Line by line, return everything in the listing exactly.

__Extracted material__:
Start of Block
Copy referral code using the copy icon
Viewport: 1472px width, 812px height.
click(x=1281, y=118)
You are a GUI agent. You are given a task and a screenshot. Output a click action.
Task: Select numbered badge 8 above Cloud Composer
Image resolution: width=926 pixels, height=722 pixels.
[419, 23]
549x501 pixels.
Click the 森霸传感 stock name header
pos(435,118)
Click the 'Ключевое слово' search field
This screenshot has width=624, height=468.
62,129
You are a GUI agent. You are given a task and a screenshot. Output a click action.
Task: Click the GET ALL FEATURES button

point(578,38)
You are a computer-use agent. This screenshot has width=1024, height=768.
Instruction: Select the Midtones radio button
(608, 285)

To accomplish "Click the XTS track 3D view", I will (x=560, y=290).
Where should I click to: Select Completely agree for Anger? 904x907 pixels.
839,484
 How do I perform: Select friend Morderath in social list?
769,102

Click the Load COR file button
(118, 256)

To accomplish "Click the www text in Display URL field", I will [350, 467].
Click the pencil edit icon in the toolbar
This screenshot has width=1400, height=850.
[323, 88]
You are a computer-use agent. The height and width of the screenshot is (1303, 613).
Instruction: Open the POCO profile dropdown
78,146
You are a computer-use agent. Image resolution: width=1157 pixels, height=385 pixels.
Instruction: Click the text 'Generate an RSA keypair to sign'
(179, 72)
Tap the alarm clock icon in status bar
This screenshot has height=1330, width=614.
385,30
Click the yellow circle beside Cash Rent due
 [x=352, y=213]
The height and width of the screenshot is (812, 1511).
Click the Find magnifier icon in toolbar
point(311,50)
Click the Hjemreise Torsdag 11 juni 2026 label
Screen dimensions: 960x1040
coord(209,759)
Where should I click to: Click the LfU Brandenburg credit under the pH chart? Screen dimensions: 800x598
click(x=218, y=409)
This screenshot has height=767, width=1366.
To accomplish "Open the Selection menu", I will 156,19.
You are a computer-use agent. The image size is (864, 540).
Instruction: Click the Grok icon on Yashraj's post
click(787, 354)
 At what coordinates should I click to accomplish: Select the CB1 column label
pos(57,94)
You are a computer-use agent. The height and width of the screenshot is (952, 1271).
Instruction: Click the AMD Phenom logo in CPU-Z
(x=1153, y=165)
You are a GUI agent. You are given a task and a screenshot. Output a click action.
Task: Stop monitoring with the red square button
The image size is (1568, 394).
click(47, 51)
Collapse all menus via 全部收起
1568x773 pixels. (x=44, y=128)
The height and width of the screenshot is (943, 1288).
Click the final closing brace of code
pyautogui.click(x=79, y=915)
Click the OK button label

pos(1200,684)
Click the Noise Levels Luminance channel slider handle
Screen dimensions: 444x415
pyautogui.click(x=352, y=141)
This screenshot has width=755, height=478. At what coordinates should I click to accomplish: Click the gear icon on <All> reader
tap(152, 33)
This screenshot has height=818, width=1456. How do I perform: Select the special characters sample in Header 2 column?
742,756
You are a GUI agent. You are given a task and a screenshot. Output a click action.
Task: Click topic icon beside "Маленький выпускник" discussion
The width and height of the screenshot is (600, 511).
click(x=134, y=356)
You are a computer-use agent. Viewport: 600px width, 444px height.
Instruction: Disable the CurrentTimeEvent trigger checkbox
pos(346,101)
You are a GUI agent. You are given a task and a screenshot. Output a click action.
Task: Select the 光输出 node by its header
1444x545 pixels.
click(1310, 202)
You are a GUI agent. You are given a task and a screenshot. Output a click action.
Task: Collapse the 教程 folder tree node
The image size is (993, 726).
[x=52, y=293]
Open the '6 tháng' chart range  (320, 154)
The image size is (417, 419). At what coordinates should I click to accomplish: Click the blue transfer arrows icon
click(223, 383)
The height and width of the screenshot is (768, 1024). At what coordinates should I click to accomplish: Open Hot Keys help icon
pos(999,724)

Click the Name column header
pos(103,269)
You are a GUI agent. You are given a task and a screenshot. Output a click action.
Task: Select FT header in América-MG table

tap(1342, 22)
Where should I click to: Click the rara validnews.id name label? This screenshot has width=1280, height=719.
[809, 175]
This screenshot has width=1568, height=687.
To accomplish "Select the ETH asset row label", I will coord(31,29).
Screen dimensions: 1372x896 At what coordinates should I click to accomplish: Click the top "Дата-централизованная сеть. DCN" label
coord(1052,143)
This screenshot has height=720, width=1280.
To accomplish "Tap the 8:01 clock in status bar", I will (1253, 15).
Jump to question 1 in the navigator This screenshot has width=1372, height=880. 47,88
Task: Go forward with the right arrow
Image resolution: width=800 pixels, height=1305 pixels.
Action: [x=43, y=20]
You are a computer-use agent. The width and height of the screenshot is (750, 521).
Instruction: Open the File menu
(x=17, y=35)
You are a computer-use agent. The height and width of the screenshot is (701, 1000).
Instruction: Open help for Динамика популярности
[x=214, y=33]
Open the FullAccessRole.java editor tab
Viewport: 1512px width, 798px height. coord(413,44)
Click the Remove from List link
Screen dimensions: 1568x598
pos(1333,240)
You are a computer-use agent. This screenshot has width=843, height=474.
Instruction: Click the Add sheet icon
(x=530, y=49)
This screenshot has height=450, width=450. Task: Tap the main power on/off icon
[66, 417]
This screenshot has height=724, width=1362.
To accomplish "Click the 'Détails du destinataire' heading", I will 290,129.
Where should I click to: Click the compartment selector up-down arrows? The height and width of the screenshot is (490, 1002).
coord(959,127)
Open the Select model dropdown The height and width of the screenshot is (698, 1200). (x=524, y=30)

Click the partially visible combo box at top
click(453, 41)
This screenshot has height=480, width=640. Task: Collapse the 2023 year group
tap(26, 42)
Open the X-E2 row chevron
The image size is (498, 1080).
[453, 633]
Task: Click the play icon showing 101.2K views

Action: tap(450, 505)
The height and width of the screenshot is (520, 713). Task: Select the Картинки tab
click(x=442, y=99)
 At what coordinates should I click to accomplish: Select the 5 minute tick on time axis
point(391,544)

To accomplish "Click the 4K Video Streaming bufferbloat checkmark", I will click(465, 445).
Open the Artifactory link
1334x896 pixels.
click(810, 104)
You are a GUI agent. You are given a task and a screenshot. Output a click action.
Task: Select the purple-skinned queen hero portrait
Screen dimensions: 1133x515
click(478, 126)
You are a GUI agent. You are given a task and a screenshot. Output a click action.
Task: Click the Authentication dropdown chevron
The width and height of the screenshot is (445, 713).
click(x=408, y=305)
End of Block
__Finished task__:
Copy referral code using the copy icon
Viewport: 1472px width, 812px height.
click(x=1281, y=118)
You are a GUI agent. You are given a task and a screenshot. Output a click action.
Task: Select numbered badge 8 above Cloud Composer
Image resolution: width=926 pixels, height=722 pixels.
[419, 23]
549x501 pixels.
Click the 森霸传感 stock name header
pos(435,118)
Click the 'Ключевое слово' search field
This screenshot has width=624, height=468.
62,129
You are a GUI agent. You are given a task and a screenshot. Output a click action.
Task: Click the GET ALL FEATURES button

point(578,38)
You are a computer-use agent. This screenshot has width=1024, height=768.
Instruction: Select the Midtones radio button
(608, 285)

To accomplish "Click the XTS track 3D view", I will (x=560, y=290).
Where should I click to: Select Completely agree for Anger? 904x907 pixels.
839,484
 How do I perform: Select friend Morderath in social list?
769,102

Click the Load COR file button
(118, 256)

To accomplish "Click the www text in Display URL field", I will [350, 467].
Click the pencil edit icon in the toolbar
This screenshot has width=1400, height=850.
[323, 88]
You are a computer-use agent. The height and width of the screenshot is (1303, 613).
Instruction: Open the POCO profile dropdown
78,146
You are a computer-use agent. Image resolution: width=1157 pixels, height=385 pixels.
Instruction: Click the text 'Generate an RSA keypair to sign'
(179, 72)
Tap the alarm clock icon in status bar
This screenshot has height=1330, width=614.
385,30
Click the yellow circle beside Cash Rent due
 [x=352, y=213]
The height and width of the screenshot is (812, 1511).
Click the Find magnifier icon in toolbar
point(311,50)
Click the Hjemreise Torsdag 11 juni 2026 label
Screen dimensions: 960x1040
coord(209,759)
Where should I click to: Click the LfU Brandenburg credit under the pH chart? Screen dimensions: 800x598
click(x=218, y=409)
This screenshot has height=767, width=1366.
To accomplish "Open the Selection menu", I will 156,19.
You are a computer-use agent. The image size is (864, 540).
Instruction: Click the Grok icon on Yashraj's post
click(787, 354)
 At what coordinates should I click to accomplish: Select the CB1 column label
pos(57,94)
You are a computer-use agent. The height and width of the screenshot is (952, 1271).
Instruction: Click the AMD Phenom logo in CPU-Z
(x=1153, y=165)
You are a GUI agent. You are given a task and a screenshot. Output a click action.
Task: Stop monitoring with the red square button
The image size is (1568, 394).
click(47, 51)
Collapse all menus via 全部收起
1568x773 pixels. (x=44, y=128)
The height and width of the screenshot is (943, 1288).
Click the final closing brace of code
pyautogui.click(x=79, y=915)
Click the OK button label

pos(1200,684)
Click the Noise Levels Luminance channel slider handle
Screen dimensions: 444x415
pyautogui.click(x=352, y=141)
This screenshot has width=755, height=478. At what coordinates should I click to accomplish: Click the gear icon on <All> reader
tap(152, 33)
This screenshot has height=818, width=1456. How do I perform: Select the special characters sample in Header 2 column?
742,756
You are a GUI agent. You are given a task and a screenshot. Output a click action.
Task: Click topic icon beside "Маленький выпускник" discussion
The width and height of the screenshot is (600, 511).
click(x=134, y=356)
You are a computer-use agent. Viewport: 600px width, 444px height.
Instruction: Disable the CurrentTimeEvent trigger checkbox
pos(346,101)
You are a GUI agent. You are given a task and a screenshot. Output a click action.
Task: Select the 光输出 node by its header
1444x545 pixels.
click(1310, 202)
You are a GUI agent. You are given a task and a screenshot. Output a click action.
Task: Collapse the 教程 folder tree node
The image size is (993, 726).
[x=52, y=293]
Open the '6 tháng' chart range  (320, 154)
The image size is (417, 419). At what coordinates should I click to accomplish: Click the blue transfer arrows icon
click(223, 383)
The height and width of the screenshot is (768, 1024). At what coordinates should I click to accomplish: Open Hot Keys help icon
pos(999,724)

Click the Name column header
pos(103,269)
You are a GUI agent. You are given a task and a screenshot. Output a click action.
Task: Select FT header in América-MG table

tap(1342, 22)
Where should I click to: Click the rara validnews.id name label? This screenshot has width=1280, height=719.
[809, 175]
This screenshot has width=1568, height=687.
To accomplish "Select the ETH asset row label", I will coord(31,29).
Screen dimensions: 1372x896 At what coordinates should I click to accomplish: Click the top "Дата-централизованная сеть. DCN" label
coord(1052,143)
This screenshot has height=720, width=1280.
To accomplish "Tap the 8:01 clock in status bar", I will (1253, 15).
Jump to question 1 in the navigator This screenshot has width=1372, height=880. 47,88
Task: Go forward with the right arrow
Image resolution: width=800 pixels, height=1305 pixels.
Action: [x=43, y=20]
You are a computer-use agent. The width and height of the screenshot is (750, 521).
Instruction: Open the File menu
(x=17, y=35)
You are a computer-use agent. The height and width of the screenshot is (701, 1000).
Instruction: Open help for Динамика популярности
[x=214, y=33]
Open the FullAccessRole.java editor tab
Viewport: 1512px width, 798px height. coord(413,44)
Click the Remove from List link
Screen dimensions: 1568x598
pos(1333,240)
You are a computer-use agent. This screenshot has width=843, height=474.
Instruction: Click the Add sheet icon
(x=530, y=49)
This screenshot has height=450, width=450. Task: Tap the main power on/off icon
[66, 417]
This screenshot has height=724, width=1362.
To accomplish "Click the 'Détails du destinataire' heading", I will 290,129.
Where should I click to: Click the compartment selector up-down arrows? The height and width of the screenshot is (490, 1002).
coord(959,127)
Open the Select model dropdown The height and width of the screenshot is (698, 1200). (x=524, y=30)

Click the partially visible combo box at top
click(453, 41)
This screenshot has height=480, width=640. Task: Collapse the 2023 year group
tap(26, 42)
Open the X-E2 row chevron
The image size is (498, 1080).
[453, 633]
Task: Click the play icon showing 101.2K views

Action: tap(450, 505)
The height and width of the screenshot is (520, 713). Task: Select the Картинки tab
click(x=442, y=99)
 At what coordinates should I click to accomplish: Select the 5 minute tick on time axis
point(391,544)

To accomplish "Click the 4K Video Streaming bufferbloat checkmark", I will click(465, 445).
Open the Artifactory link
1334x896 pixels.
click(810, 104)
You are a GUI agent. You are given a task and a screenshot. Output a click action.
Task: Select the purple-skinned queen hero portrait
Screen dimensions: 1133x515
click(478, 126)
You are a GUI agent. You are given a task and a screenshot. Output a click action.
Task: Click the Authentication dropdown chevron
The width and height of the screenshot is (445, 713).
click(x=408, y=305)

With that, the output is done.